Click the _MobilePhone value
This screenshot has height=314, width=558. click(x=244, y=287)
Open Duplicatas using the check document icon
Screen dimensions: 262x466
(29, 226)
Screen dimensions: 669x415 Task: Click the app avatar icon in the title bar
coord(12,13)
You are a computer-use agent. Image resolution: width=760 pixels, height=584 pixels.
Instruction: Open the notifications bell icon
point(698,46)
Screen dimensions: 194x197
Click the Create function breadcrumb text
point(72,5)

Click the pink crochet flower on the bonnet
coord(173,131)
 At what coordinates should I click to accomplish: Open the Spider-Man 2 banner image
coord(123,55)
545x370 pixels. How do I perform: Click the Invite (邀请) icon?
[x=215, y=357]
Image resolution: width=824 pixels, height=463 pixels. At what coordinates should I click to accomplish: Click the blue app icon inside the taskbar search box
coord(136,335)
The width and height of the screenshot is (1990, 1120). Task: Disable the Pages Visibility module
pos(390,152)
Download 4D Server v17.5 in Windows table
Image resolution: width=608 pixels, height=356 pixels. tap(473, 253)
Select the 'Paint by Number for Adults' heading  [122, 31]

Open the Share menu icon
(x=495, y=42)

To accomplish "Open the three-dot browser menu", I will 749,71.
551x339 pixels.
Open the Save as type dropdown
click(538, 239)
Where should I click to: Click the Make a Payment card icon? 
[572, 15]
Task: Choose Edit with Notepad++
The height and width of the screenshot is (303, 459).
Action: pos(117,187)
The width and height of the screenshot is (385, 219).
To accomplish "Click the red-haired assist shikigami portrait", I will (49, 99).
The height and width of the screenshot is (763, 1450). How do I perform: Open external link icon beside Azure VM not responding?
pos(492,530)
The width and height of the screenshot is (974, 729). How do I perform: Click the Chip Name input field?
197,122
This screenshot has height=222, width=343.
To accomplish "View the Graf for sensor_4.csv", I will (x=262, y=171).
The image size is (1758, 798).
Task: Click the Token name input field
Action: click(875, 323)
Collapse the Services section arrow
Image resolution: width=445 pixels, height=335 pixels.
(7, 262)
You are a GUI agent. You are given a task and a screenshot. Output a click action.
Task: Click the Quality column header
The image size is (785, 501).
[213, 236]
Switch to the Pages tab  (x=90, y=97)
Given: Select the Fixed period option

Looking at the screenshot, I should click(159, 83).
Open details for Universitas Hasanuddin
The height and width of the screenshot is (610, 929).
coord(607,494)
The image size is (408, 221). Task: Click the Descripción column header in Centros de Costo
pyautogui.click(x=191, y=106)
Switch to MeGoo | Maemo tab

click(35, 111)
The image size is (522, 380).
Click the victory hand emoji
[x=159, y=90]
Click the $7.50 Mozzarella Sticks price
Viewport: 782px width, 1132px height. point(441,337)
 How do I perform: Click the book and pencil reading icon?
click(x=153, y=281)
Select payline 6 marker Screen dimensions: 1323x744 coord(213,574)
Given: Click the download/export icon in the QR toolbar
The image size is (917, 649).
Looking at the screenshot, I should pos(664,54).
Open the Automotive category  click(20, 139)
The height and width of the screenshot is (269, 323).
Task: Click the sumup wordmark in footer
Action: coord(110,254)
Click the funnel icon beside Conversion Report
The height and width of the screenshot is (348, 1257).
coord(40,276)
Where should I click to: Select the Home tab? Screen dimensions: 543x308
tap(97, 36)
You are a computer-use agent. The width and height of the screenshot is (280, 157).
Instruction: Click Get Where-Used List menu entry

[What needs to be done] Rewrite all the records with every "How do I perform" changed to "How can I do", leaving everything else unchanged.

[Task answer]
Click the _MobilePhone value
This screenshot has height=314, width=558. click(x=244, y=287)
Open Duplicatas using the check document icon
Screen dimensions: 262x466
(29, 226)
Screen dimensions: 669x415 Task: Click the app avatar icon in the title bar
coord(12,13)
You are a computer-use agent. Image resolution: width=760 pixels, height=584 pixels.
Instruction: Open the notifications bell icon
point(698,46)
Screen dimensions: 194x197
Click the Create function breadcrumb text
point(72,5)

Click the pink crochet flower on the bonnet
coord(173,131)
 At what coordinates should I click to accomplish: Open the Spider-Man 2 banner image
coord(123,55)
545x370 pixels. How can I do: Click the Invite (邀请) icon?
[x=215, y=357]
Image resolution: width=824 pixels, height=463 pixels. At what coordinates should I click to accomplish: Click the blue app icon inside the taskbar search box
coord(136,335)
The width and height of the screenshot is (1990, 1120). Task: Disable the Pages Visibility module
pos(390,152)
Download 4D Server v17.5 in Windows table
Image resolution: width=608 pixels, height=356 pixels. tap(473, 253)
Select the 'Paint by Number for Adults' heading  [122, 31]

Open the Share menu icon
(x=495, y=42)

To accomplish "Open the three-dot browser menu", I will 749,71.
551x339 pixels.
Open the Save as type dropdown
click(538, 239)
Where should I click to: Click the Make a Payment card icon? 
[572, 15]
Task: Choose Edit with Notepad++
The height and width of the screenshot is (303, 459).
Action: pos(117,187)
The width and height of the screenshot is (385, 219).
To accomplish "Click the red-haired assist shikigami portrait", I will (49, 99).
The height and width of the screenshot is (763, 1450). How can I do: Open external link icon beside Azure VM not responding?
pos(492,530)
The width and height of the screenshot is (974, 729). How can I do: Click the Chip Name input field?
197,122
This screenshot has height=222, width=343.
To accomplish "View the Graf for sensor_4.csv", I will (x=262, y=171).
The image size is (1758, 798).
Task: Click the Token name input field
Action: click(875, 323)
Collapse the Services section arrow
Image resolution: width=445 pixels, height=335 pixels.
(7, 262)
You are a GUI agent. You are given a task and a screenshot. Output a click action.
Task: Click the Quality column header
The image size is (785, 501).
[213, 236]
Switch to the Pages tab  (x=90, y=97)
Given: Select the Fixed period option

Looking at the screenshot, I should click(159, 83).
Open details for Universitas Hasanuddin
The height and width of the screenshot is (610, 929).
coord(607,494)
The image size is (408, 221). Task: Click the Descripción column header in Centros de Costo
pyautogui.click(x=191, y=106)
Switch to MeGoo | Maemo tab

click(35, 111)
The image size is (522, 380).
Click the victory hand emoji
[x=159, y=90]
Click the $7.50 Mozzarella Sticks price
Viewport: 782px width, 1132px height. point(441,337)
 How can I do: Click the book and pencil reading icon?
click(x=153, y=281)
Select payline 6 marker Screen dimensions: 1323x744 coord(213,574)
Given: Click the download/export icon in the QR toolbar
The image size is (917, 649).
Looking at the screenshot, I should pos(664,54).
Open the Automotive category  click(20, 139)
The height and width of the screenshot is (269, 323).
Task: Click the sumup wordmark in footer
Action: coord(110,254)
Click the funnel icon beside Conversion Report
The height and width of the screenshot is (348, 1257).
coord(40,276)
Where should I click to: Select the Home tab? Screen dimensions: 543x308
tap(97, 36)
You are a computer-use agent. The width and height of the screenshot is (280, 157).
Instruction: Click Get Where-Used List menu entry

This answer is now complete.